BRIEF
An exact copy is required of the lines from the one with "Click the Calculators" through the last line of the material below, and of nothing else.

SUPPLIED DATA

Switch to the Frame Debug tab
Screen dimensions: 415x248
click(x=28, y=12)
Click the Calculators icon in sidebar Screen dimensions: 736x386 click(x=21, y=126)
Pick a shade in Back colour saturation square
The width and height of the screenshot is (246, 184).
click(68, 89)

SOLUTION TO THIS TASK
Click the Calculators icon in sidebar Screen dimensions: 736x386 click(x=21, y=126)
Pick a shade in Back colour saturation square
The width and height of the screenshot is (246, 184).
click(68, 89)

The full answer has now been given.